---- Material for this task

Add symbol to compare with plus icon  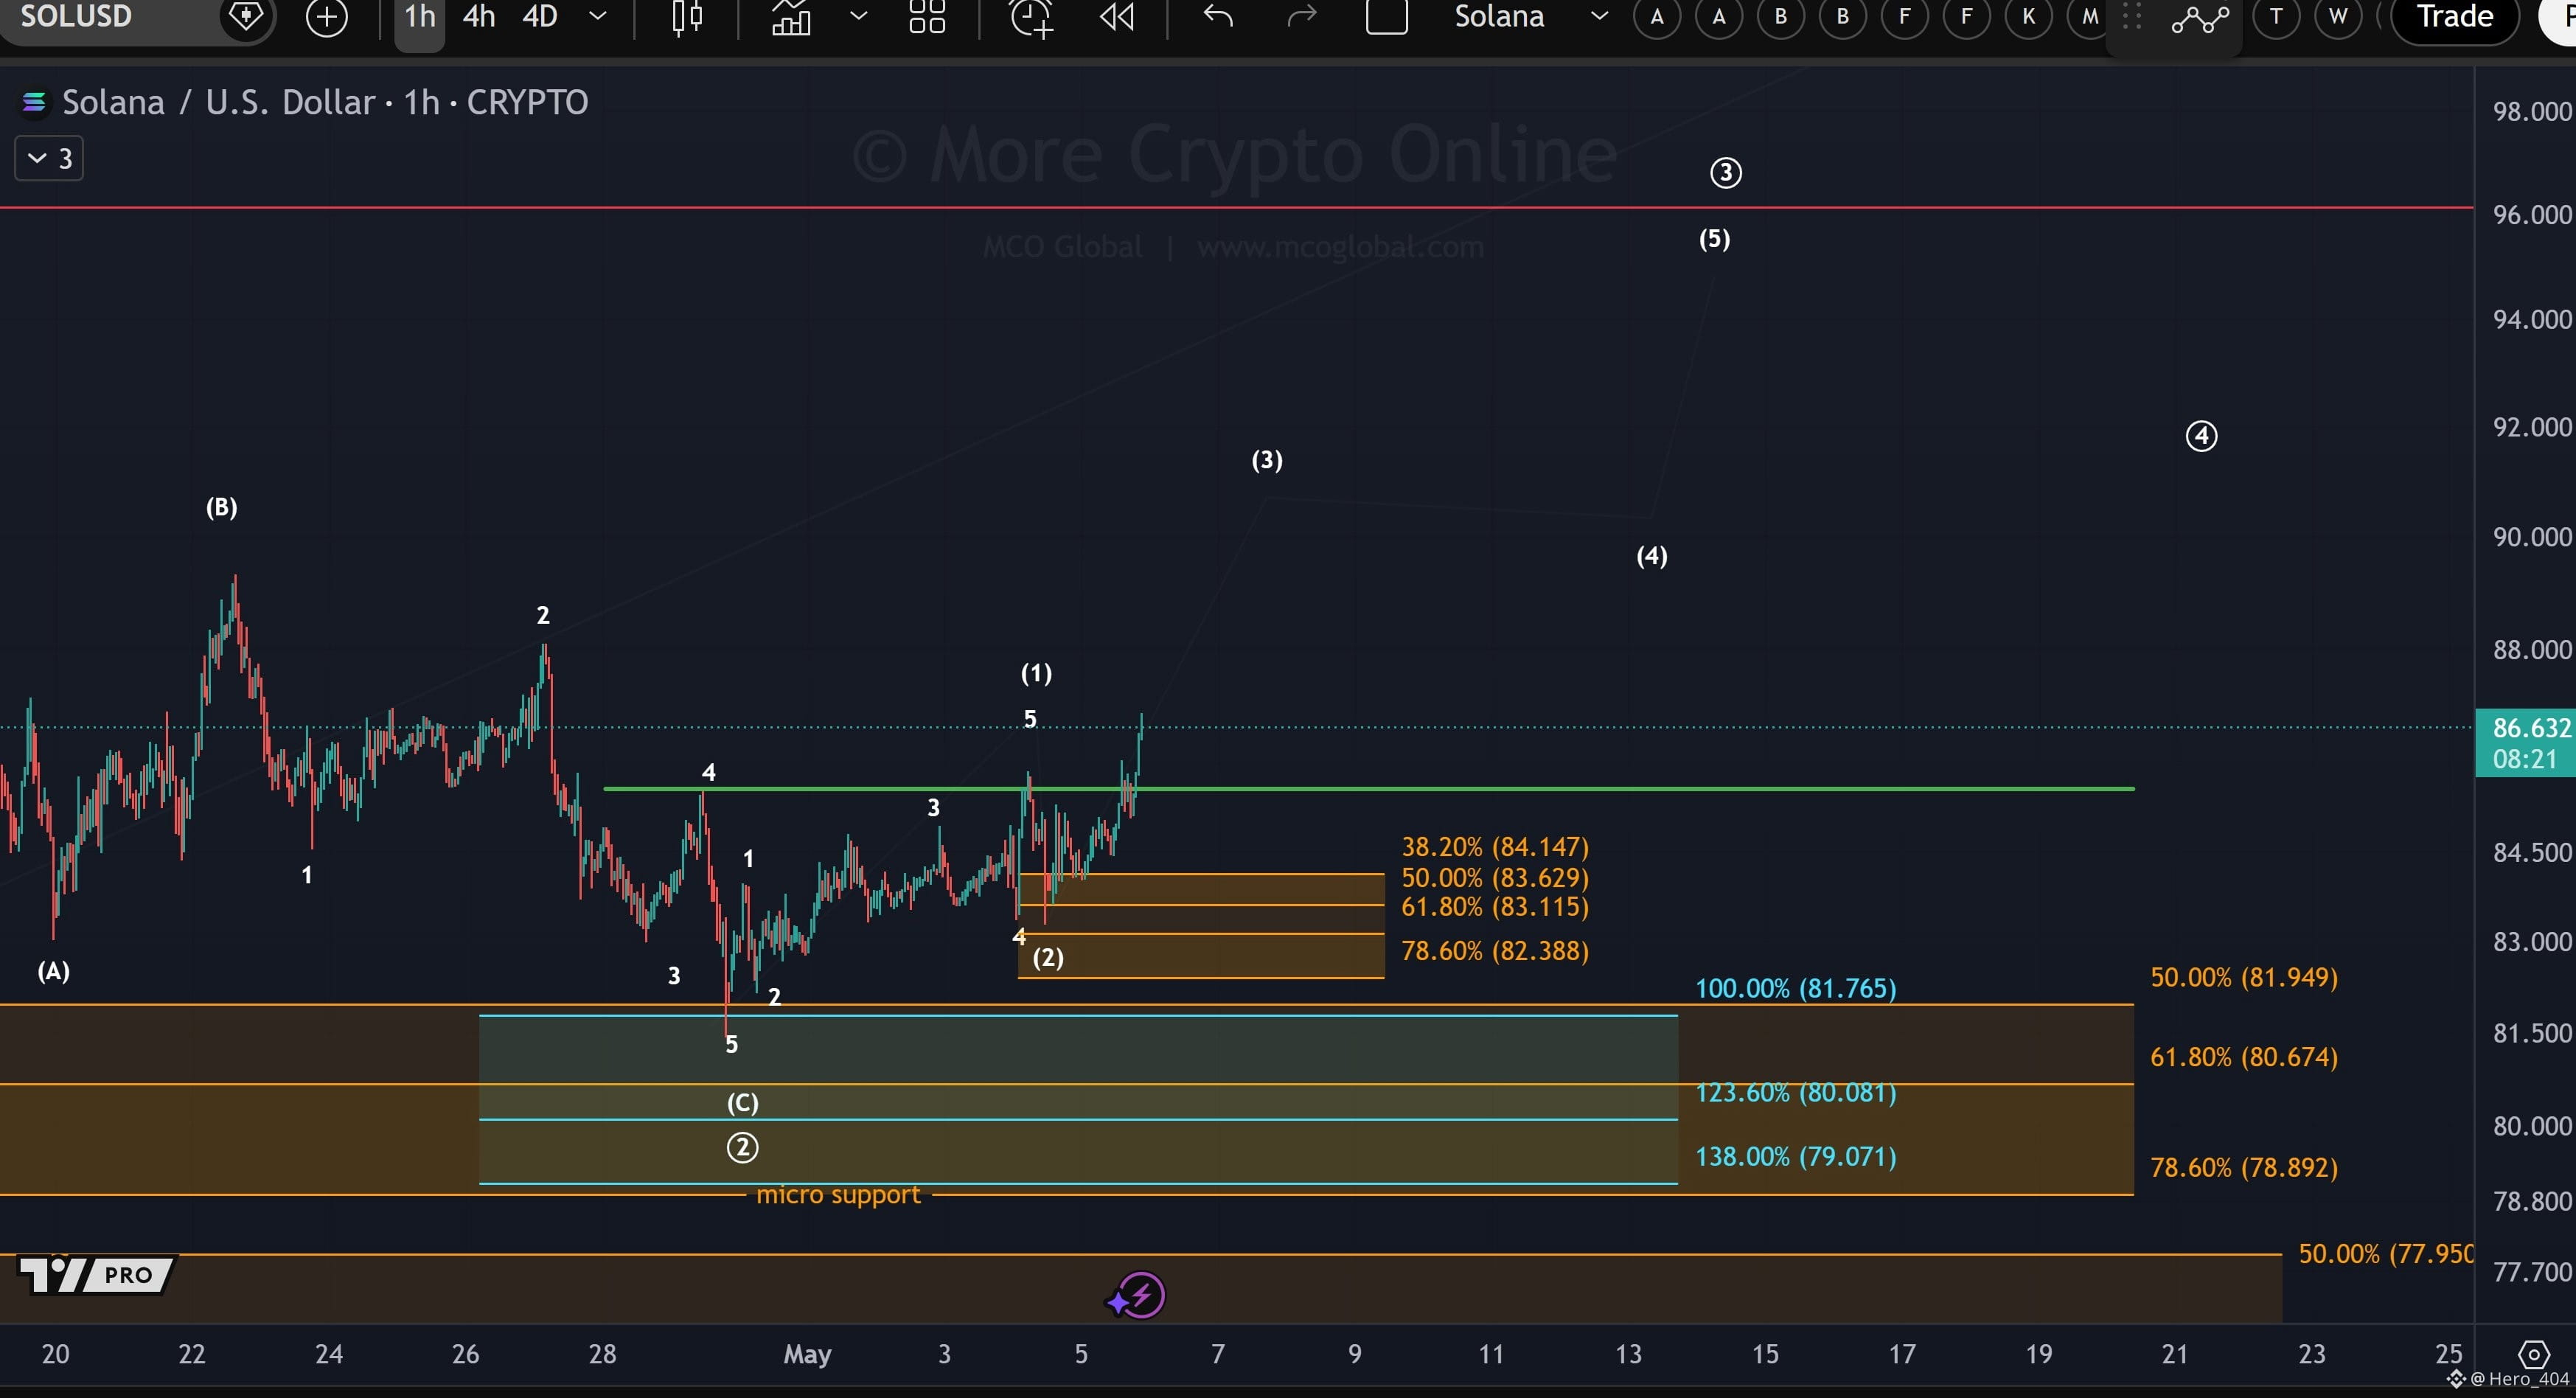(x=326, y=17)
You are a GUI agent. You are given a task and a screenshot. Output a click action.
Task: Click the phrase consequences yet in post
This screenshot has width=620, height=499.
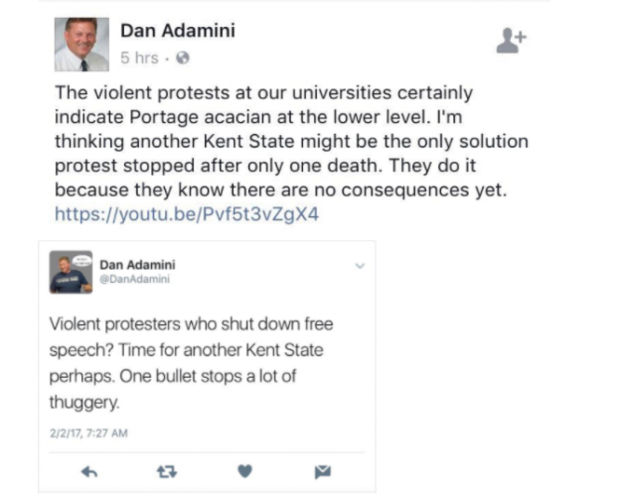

--------
---- Material for this task

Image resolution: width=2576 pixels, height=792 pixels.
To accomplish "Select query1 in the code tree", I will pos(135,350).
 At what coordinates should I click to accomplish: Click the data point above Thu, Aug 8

--------
---- Material for this task

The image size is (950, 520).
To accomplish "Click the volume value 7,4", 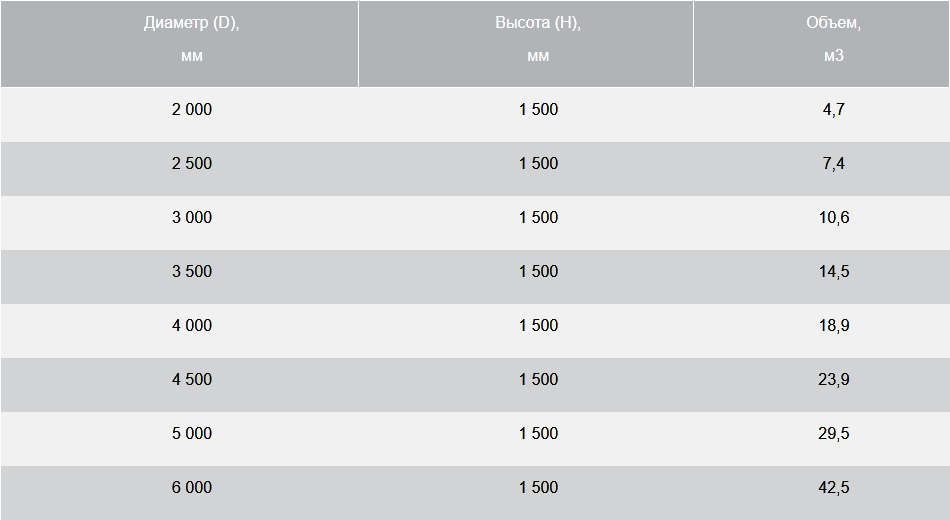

--------

*Requirements*.
Reproduce the lines in the records above as a Markdown table with the columns Row and Line, covering the stretch from the line containing "Image resolution: width=2576" through the line containing "At what coordinates". Number each line in order, and leave out any blank lines.

*Solution to the exercise*.
| Row | Line |
|---|---|
| 1 | Image resolution: width=2576 pixels, height=792 pixels. |
| 2 | To accomplish "Select query1 in the code tree", I will pos(135,350). |
| 3 |  At what coordinates should I click to accomplish: Click the data point above Thu, Aug 8 |